W.B.Yeats, writing about the 1916 Easter Uprising in Ireland, once proclaimed that “a terrible beauty is born.” A similar phrase can describe how elaborations of environmental crisis have expanded over the last several decades, despite the concerted attempts chronicled above to deny

and discredit them. A terrible heterogeneity has appeared. Environmental crisis, already seen as diversified and multiform by many in the 1970s, has steadily assumed a striking new variety and multiplicity. Even a short list of current environmental crises is of necessity quite long. At the least it must include an energy (and also other resources) crisis; a multifactoral waste crisis; an open space crisis; a wetlands crisis; a food production crisis; a crop diversity crisis; a forest crisis; a soils crisis; an ocean crisis; a freshwater crisis; a biodiversity crisis; an acid rain crisis; an ozone hole crisis; a global warming crisis; an environmental toxification crisis; a global disease crisis; a population crisis; and a growth or development crisis. Many of these individual crises themselves are plural.
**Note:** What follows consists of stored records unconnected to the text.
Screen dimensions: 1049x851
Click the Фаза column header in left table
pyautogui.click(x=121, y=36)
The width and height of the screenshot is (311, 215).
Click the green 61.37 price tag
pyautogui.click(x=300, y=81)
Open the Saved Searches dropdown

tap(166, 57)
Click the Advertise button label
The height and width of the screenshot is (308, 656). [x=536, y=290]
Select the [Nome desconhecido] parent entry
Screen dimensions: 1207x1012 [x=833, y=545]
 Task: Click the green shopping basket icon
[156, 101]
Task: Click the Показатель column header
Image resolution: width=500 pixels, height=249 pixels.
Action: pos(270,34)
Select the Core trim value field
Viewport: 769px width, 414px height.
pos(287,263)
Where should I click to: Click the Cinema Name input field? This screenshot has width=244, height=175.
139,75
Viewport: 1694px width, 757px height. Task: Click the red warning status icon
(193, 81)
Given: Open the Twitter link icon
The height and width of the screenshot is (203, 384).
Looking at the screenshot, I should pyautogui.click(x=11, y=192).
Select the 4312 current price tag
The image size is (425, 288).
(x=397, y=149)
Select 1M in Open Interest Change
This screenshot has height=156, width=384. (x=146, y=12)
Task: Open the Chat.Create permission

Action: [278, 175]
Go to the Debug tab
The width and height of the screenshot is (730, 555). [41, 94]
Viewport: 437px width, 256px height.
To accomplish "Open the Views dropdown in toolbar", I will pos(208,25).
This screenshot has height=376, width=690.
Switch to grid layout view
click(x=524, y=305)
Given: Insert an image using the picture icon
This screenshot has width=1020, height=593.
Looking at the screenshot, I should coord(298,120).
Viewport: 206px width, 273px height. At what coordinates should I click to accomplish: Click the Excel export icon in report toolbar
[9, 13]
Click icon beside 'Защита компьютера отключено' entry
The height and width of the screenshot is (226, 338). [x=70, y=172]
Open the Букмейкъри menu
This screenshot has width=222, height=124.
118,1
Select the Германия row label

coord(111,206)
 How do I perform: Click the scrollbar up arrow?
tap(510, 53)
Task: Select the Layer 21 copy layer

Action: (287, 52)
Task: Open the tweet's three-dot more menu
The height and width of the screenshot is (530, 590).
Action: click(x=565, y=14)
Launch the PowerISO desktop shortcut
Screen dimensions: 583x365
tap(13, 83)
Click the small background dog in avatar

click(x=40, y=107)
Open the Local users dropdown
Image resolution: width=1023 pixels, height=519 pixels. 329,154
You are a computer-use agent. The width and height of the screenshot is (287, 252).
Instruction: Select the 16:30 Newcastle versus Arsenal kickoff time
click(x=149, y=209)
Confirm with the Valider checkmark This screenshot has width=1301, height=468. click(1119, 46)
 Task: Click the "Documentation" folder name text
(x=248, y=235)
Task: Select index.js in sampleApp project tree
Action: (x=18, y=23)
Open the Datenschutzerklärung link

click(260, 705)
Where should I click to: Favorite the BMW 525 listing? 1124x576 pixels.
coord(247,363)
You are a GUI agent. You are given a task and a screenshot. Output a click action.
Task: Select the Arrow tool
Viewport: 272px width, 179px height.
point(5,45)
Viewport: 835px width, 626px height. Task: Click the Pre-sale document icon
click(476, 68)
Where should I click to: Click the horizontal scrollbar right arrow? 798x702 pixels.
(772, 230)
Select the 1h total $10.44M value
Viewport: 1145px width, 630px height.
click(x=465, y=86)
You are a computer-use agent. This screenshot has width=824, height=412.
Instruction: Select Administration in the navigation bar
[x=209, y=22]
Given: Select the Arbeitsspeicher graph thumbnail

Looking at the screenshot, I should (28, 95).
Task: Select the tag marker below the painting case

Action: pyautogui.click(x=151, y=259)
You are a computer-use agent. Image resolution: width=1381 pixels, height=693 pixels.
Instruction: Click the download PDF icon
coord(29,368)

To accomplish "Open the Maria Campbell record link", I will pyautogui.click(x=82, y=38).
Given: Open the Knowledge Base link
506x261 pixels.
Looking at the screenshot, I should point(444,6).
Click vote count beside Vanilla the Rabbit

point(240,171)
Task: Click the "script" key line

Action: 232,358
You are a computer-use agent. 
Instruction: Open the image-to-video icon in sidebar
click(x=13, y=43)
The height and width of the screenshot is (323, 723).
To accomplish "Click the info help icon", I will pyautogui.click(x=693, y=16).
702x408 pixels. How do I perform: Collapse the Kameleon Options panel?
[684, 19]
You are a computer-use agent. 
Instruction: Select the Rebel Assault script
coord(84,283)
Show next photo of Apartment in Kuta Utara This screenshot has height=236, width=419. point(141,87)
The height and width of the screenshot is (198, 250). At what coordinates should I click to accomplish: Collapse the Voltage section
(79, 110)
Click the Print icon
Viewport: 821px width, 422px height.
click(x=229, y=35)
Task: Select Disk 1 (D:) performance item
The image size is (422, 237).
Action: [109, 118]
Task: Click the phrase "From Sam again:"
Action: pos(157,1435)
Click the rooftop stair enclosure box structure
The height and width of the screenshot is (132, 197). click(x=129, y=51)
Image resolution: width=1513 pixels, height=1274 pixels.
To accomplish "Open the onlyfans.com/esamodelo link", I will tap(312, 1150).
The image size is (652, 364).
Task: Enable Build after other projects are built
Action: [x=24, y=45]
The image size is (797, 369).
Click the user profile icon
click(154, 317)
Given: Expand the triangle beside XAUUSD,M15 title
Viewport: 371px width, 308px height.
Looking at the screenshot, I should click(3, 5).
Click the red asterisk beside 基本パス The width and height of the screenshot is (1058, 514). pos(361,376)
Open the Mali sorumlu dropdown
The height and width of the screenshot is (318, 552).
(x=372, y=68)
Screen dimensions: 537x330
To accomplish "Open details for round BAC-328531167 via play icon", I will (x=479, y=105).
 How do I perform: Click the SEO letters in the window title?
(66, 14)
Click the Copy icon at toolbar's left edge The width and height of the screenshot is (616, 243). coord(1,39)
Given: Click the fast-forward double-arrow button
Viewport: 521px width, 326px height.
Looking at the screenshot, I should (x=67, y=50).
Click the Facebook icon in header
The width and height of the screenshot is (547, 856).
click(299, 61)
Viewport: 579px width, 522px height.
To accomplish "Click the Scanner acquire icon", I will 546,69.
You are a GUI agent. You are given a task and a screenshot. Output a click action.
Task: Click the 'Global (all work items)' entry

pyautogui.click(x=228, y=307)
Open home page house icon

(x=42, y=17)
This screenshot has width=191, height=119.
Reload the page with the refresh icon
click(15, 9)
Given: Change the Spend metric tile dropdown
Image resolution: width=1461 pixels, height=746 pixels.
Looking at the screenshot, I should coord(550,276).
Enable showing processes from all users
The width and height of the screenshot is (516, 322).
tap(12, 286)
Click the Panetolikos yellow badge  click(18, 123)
Problems with wastes, for example, include garbage, sewage, and toxic wastes-and the latter of these problems breaks down further into wastes from agricultural chemicals and fertilizers, industrial chemicals, and nuclear energy and weapons, items often treated as separate crises; soil crisis includes loss of arable soil, runaway development, factory farming, salinization and desertification, radically different problems requiring radically different action; and ocean crisis includes overfishing, warming temperatures, dieback of coral reefs, and massive eutrophication and pollution, again very different problems requiring different forms of action.